Или нет и мне просто до зубовного скрежета хочется так думать, а потом снова впасть в зависимость от шоколадных глаз Басова и бесконечно тонуть в их тёплой глубине?
Сумасшествие!
После уроков домой бреду не разбирая дороги. Меня должен был встретить Семён, но мы оба наврали своим матерям, что это случилось. Причина? Просто и незамысловата – меня тошнит от этого парня. Его от меня, очевидно, тоже.
И я снова, и снова варюсь в собственном котле из сомнений, страхов и потаённых желаний, которые рвут моё влюблённое сердце на куски.
Из дум меня вырывает неожиданно громкий рёв мотоциклов. Они несколькими чёрными, блестящими в осеннем солнце пулями пронеслись мимо и встали на светофоре в нескольких десятках метрах от меня. А я будто бы со скалы упала. Не вдохнуть, не выдохнуть, по вискам отбойным молотком шарашит адреналин.
Это он? Или нет?
Повернул голову в тонированном шлеме и будто бы прожёг взглядом насквозь, начиная пригазовывать на месте, пока из-под заднего колеса не повалил сизый дым. Красный – жёлтый – зелёный – с визгом по газам и вдаль, пока я ошарашенно глядела ему вслед и пыталась усмирить спятивших бабочек внутри живота.
А может это и не Ярослав? С чего я вообще взяла?
Бред...
А если да, то что он хотел сказать мне?
Слепо шагнула дальше раз, другой и тут же полетела вперёд, в последний момент успевая выставить впереди себя руки.
– Вот чёрт! – отряхнулась и, пошатываясь, встала, с сожалением смотря на прилично отклеившуюся подошву своих потёртых ботинок. Споткнулась о выступивший камень брусчатой мостовой и вот итог – носок совсем испорчен, и искусственная кожа содрана в хлам.
Мама будет недовольна.
Хотя, эта пара и так была уже перештопана вдоль и поперёк. Давно было пора купить что-то новое...

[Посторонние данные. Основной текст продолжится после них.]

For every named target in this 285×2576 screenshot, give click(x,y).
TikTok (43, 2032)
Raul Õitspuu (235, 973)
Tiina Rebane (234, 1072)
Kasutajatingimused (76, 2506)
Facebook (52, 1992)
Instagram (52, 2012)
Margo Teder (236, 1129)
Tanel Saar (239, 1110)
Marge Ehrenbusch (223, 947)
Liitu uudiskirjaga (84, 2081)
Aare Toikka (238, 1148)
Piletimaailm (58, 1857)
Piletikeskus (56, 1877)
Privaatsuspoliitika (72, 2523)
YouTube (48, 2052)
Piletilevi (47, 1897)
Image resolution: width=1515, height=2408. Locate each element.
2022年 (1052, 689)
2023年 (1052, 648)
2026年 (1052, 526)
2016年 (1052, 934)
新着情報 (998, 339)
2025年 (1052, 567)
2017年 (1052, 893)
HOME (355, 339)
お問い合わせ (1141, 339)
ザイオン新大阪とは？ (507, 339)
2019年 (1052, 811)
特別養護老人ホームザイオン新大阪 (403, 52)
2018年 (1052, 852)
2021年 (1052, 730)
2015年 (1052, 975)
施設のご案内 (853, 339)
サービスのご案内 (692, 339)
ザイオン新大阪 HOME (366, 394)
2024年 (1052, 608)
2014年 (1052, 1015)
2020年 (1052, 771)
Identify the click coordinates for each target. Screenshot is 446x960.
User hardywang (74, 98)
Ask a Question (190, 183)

И тут же фыркнула, покачала головой и пробубнила себе под нос:
– Ночной клуб! Да у меня даже обуви подходящей нет, чтобы сунуться туда...
Но фантазии, как я иду на день рождения Рафаэля, всё-таки буйным цветом расцветали в моей голове. Да, я никогда не решусь на подобную вольность и глупость, но помечтать-то могу? Могу! Я бы надела серебристый топ, который я в прошлом году перешила из старого маминого платья и короткие шорты с завышенной талией, которые точно так же вышли после того, как мать выбросила в мусорное ведро порванную юбку из чёрной джинсы, а я её стащила на собственные нужды.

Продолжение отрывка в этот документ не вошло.